Hoje, outras imagens angustiantes chegam do Afeganistão, onde o desespero de homens e mulheres agarrados na parte externa dos aviões que partem de Cabul, se soma ao desespero de mães e pais que deixam os seus filhos nas mãos de soldados e diplomatas estrangeiros, confiando-os ao desconhecido. Entre as sombras mais escuras e as angústias mais profundas, é possível discernir as luzes da esperança e as razões da paz. É possível, perguntou o Papa Francisco durante a vigília de oração pela paz na Síria em 2013, percorrer o caminho da paz e sair de uma espiral de dor e morte? “Sim, é possível para todos!”. “Cada um deve ser animado a olhar para as profundezas de sua consciência e ouvir a palavra que diz: deixe os seus interesses que atrofiam o coração, supere a indiferença em relação ao outro que torna o coração insensível, vença as suas razões de morte e se abra ao diálogo, à reconciliação: olhe para a dor de seu irmão e não acrescente mais dor, detenha a sua mão, reconstrua a harmonia que foi quebrada”, disse naquela ocasião.

Chega de guerra

Também o povo afegão, neste momento difícil, precisa reconstruir a harmonia, para levantar seu grito como Paulo VI na ONU em 1965: “Chega de guerra, chega de guerra! A paz, a paz deve guiar o destino dos povos e de toda a humanidade!”. As armas nunca são a solução. João Paulo II lembrou isso em sua mensagem ao presidente iraquiano Saddam Hussein em 1991: “Nenhum problema internacional pode ser resolvido de maneira adequada e digna recorrendo às armas”, escreveu ele.
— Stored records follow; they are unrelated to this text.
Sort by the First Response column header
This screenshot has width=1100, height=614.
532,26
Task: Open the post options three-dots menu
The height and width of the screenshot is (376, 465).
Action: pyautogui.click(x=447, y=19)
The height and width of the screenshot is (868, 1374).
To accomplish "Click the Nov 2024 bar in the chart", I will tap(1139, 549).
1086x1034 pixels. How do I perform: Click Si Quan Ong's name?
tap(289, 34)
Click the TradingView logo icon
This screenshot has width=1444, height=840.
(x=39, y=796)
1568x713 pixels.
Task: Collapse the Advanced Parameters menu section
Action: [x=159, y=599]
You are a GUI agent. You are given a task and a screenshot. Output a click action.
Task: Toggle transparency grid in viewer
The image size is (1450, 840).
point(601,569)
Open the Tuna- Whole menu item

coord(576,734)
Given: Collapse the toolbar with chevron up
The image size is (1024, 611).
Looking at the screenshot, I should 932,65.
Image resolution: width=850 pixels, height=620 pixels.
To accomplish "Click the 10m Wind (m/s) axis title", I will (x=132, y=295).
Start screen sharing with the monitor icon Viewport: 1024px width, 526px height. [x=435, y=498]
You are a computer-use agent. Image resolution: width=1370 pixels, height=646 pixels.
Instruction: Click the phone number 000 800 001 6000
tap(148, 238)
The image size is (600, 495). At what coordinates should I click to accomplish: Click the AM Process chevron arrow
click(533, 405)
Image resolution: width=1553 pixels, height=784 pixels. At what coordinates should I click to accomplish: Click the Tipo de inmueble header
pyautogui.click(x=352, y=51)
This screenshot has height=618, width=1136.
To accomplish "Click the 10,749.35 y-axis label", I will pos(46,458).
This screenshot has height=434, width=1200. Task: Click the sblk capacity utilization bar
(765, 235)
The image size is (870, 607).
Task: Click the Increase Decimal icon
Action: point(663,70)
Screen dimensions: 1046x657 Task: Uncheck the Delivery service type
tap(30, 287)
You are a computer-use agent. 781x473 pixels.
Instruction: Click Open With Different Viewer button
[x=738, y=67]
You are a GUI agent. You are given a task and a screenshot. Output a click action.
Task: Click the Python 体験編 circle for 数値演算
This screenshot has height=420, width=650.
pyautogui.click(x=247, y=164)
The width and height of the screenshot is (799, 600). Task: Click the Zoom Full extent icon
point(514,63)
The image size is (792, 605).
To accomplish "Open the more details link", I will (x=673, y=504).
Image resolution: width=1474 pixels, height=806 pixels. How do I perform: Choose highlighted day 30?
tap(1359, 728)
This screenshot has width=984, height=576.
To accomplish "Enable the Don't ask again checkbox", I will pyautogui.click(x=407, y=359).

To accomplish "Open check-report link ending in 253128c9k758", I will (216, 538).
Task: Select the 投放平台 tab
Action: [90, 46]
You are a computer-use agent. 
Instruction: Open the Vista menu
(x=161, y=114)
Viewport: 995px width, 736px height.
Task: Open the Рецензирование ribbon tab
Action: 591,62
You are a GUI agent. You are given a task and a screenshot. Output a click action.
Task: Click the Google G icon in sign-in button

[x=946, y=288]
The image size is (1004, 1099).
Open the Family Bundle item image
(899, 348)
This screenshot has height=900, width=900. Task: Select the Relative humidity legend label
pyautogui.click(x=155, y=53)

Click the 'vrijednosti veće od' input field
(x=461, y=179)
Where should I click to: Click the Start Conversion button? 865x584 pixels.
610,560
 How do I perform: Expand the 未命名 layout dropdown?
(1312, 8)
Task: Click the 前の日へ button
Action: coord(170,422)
O pontífice polonês pediu ao presidente dos Estados Unidos para não poupar esforços para “evitar decisões irreversíveis”. As palavras do Papa Wojtyła não foram ouvidas. Em vez disso, prevaleceu a voz das armas e em 17 de janeiro de 1991 a operação “Tempestade no Deserto” começou. A opção militar acrescentou mais uma vez sofrimento e dor.

Viver em paz

O povo afegão hoje não pode ir adiante sem uma verdadeira paz que, como recordou Bento XVI em 2013, é um “dom de Deus” e também uma “obra humana”: “A realização da paz depende sobretudo do reconhecimento do ser, em Deus, uma única família humana”. Voltando o olhar para Cabul, o Papa Francisco, em 15 de agosto deste ano, fez um apelo no Angelus: “Cesse o estrondo das armas e que as soluções possam ser encontradas na mesa do diálogo. Só assim a população martirizada daquele país, homens, mulheres, idosos e crianças, poderá retornar às suas casas, viver em paz e segurança no pleno respeito recíproco”. Só assim o povo afegão poderá percorrer caminhos de paz, caminhos de fraternidade.